__INSTRUÇÃO ESCRITA__. Reproduza sem alterações as linhas dos registros que vão da linha com "You are a computer-use agent." até a linha com "pos(675,13)", incluindo ambas.

__REGISTROS__.
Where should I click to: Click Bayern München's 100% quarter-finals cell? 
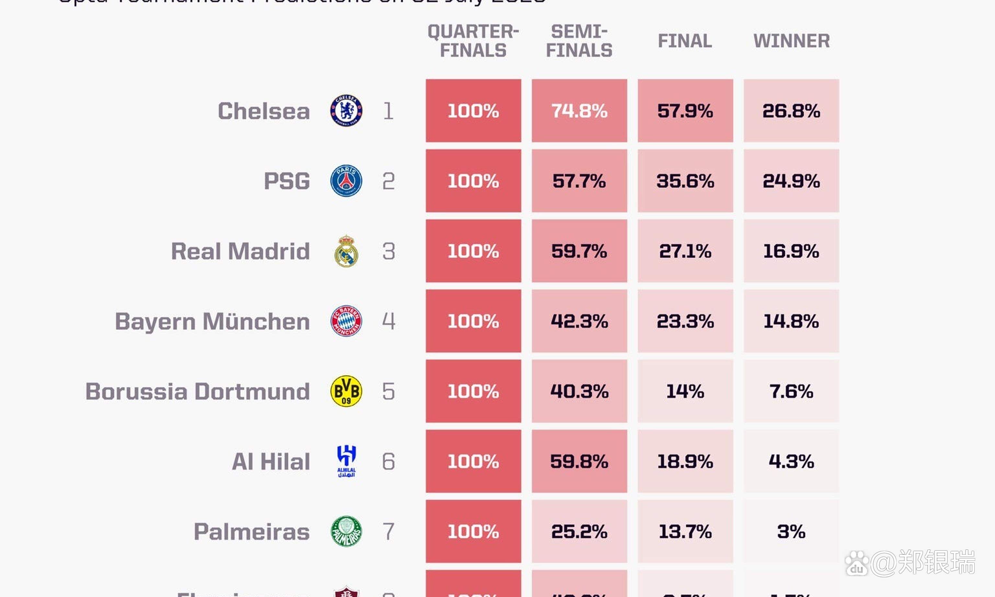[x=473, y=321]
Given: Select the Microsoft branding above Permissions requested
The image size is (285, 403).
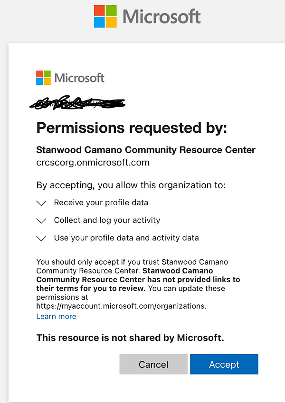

==

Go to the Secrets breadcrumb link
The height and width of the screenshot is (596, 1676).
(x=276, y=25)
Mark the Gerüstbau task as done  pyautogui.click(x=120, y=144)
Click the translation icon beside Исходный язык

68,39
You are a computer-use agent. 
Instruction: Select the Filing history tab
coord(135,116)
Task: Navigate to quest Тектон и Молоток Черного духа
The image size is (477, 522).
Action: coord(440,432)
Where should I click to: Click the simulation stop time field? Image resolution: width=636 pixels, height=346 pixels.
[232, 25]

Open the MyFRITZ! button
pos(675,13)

__RESPOSTA COMPLETA__.
You are a computer-use agent. 
Instruction: Select the Filing history tab
coord(135,116)
Task: Navigate to quest Тектон и Молоток Черного духа
The image size is (477, 522).
Action: coord(440,432)
Where should I click to: Click the simulation stop time field? Image resolution: width=636 pixels, height=346 pixels.
[232, 25]

Open the MyFRITZ! button
pos(675,13)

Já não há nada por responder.